The right of unmarried mothers to put their case before the guardianship court remained quite unimparied. The accommodation and care of the children was no business at all of the Reich Ministry of Justice or the guardianship courts.
3. In matters concerning Jews there are no grounds whatsoever for even the slightest supervision that ALTSTOETTFR acted unjustly.
Neither did ho commit such actions nor take part in any. a) The interrogation of the defendant ROTHENBERGER on 17 July 1947, English transcript page 5446, as well as the interrogation of ALT STOETTER proved that Department VI did not participate in the drawing up of the 13th Ordinance to the Reich Citizenship Law - prosecution Exh. 112 - NG-715 - Doc. Book II.
If Department VI would have had the least to do with the ruling contained therein regarding the sequestration of Jewish property, Ministerialrat REXROTH and Ministerialdirigent STAGEL would have dealt with this matter.
In regard to Ministerialrat REXROTH Dr. BREITHAUPT states (A1. Exh. 1, Al, Doc. 22, page 54):
"I remember having discussed this after the promulgation of the order, with Ministerialrat REXROTH.....He pointed out to me, that Article 2, Paragraph 2 of the decree contained an error in editing since it mentioned dependency claiments, i.e. persons who were entitled to alimony from a deceased Jew. This is legally impossible since in accordance with the Civil Code the obligation to support ceases with the death of the benefactor. This fault was attributed by REXROTH to the fact that he was not consulted as the authoritative referent of Division VI in formulating the draft for the decree."
The declaration of Ministerialdirigent Dr. STAGEL is along similar lines - Al. Exh. 1, Al. Doc. 23, page 59.
The sequestration of Jewish property ordered by the 13th Ordinance to the Reich Citizenship law was solely a police-measure for which the Ministry for the Interior is responsible.

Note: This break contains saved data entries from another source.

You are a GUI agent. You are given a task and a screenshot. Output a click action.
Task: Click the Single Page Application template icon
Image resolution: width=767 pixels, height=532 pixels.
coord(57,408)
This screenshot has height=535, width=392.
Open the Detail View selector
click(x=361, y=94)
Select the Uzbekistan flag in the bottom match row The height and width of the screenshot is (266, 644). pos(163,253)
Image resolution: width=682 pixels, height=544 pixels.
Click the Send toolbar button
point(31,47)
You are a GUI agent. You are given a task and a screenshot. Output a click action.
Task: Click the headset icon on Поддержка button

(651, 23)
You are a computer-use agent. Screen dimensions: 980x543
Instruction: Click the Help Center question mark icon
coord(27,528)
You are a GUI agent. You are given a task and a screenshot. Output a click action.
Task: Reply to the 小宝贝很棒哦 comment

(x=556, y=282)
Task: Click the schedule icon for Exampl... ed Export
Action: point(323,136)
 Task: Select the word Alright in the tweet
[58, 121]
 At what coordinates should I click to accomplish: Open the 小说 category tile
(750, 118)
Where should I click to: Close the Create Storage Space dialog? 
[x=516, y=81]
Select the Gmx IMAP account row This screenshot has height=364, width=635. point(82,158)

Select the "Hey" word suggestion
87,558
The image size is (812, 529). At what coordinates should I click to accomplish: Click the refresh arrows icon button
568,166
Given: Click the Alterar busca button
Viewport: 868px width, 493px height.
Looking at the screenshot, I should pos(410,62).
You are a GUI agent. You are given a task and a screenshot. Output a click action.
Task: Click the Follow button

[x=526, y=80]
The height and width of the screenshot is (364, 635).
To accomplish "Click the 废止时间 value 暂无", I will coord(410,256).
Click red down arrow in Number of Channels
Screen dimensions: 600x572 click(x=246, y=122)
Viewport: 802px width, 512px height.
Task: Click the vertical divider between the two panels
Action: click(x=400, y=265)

The law of inheritance and the eligibility of the Jews to inherit were impaired neither by the Reich Citizenship Law nor by the 13th Ordinance. In the civil law procedure for the establishment of heirs neither the relevant provisions contained in article 2353 and following of the German Civil Code, nor the rulings concerning probate matters were altered in any way by the 13th ordinance.
The courts therefore could, as before, establish Jews as heirs and issue the so-called inheritance certifificates.
If the material extent of the inheritance was restricted by administrative rules, this has nothing to do with the civil side of the law relating to inheritance as is clearly shown by the above affidavit STAGEL Al. Exh. 1. Al. Doc. 23, page 59 in the case of ColloradoMansfeld. The reversion would no longer have been legally possible if the previous Jewish heir had not been heir by law.
In actual fact the courts could therefore enforce the existing law of inheritance whenever such cases were brought before the court.
Accordingly, ALTSTOETTER cannot be made responsible for the 13th ordinance because he had nothing to do with this legislation nor with its execution. Nor did the courts operating under him take any part in putting this legislation into practise.
In this connection reference is made to Al. Exh. 3, Al. Dec. 73, page 20 - paragraph 9 - (affidavit FRITSCH) Al. exh.
3, Al. Doc. 79, page 49,- paragraph II - (affidavit RUEHL).
In 1944 Department VI was requested to prepare a carrying-out ordinance to the 13th ordinance concerning the Reich Citizenship Law.
It was because of the opposition shewn by Department VI, and in particular because of the negotiations which the Ministerialdirigent Dr. HESSE, the person dealing with the matter conducted on the order of defendant ALTSTOETTER behind the back of the Reich Minister of Justice THIERACK, with the Referent of the Reich Ministry of the Interior, who was personally known to Dr. HESSE, that this carrying-out ordinance did not become law; on the contrary the ministry of the Interior issued a carrying-out ordinance on its own, without contacting the Reich Ministry of Justice. This ordinance did not, however, affect the laws concerning inheritance.
b) The Prosecution submitted against ALTSTOETTER the following documents:
as Exh. 457 the document NG-666 in the supplementary volume V as exh. 451 the document NG-636 in the supplementary volume VIII " " 453 " " NG-900 " " " " VIII All these documents refer to matters which are connected in some way or other with the so-called origin-controversy concerning Jews and persons partly Jewish.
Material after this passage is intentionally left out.